Dataset records
——————————

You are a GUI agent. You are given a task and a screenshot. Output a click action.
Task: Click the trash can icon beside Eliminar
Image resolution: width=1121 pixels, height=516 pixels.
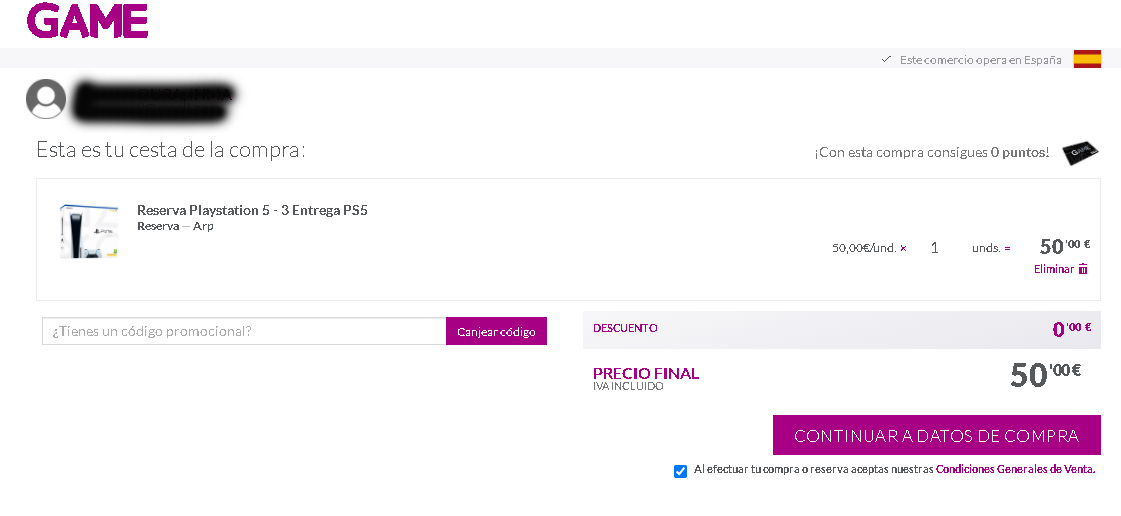pyautogui.click(x=1083, y=269)
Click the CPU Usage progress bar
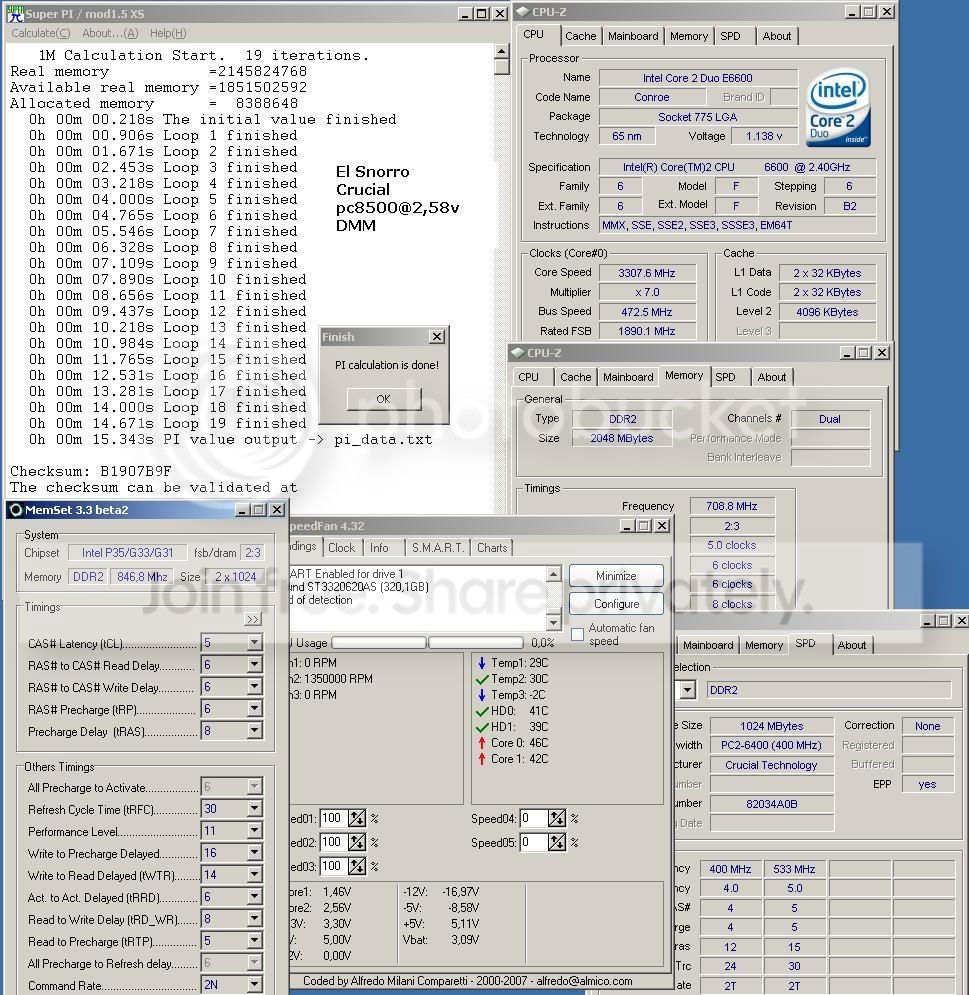 (x=427, y=643)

——————————

◆ **Assignment**
The reply should hold every line of the records unchanged and no pictures.

◆ **Answer to this exercise**
You are a GUI agent. You are given a task and a screenshot. Output a click action.
Task: Click the trash can icon beside Eliminar
Image resolution: width=1121 pixels, height=516 pixels.
pyautogui.click(x=1083, y=269)
Click the CPU Usage progress bar
 (x=427, y=643)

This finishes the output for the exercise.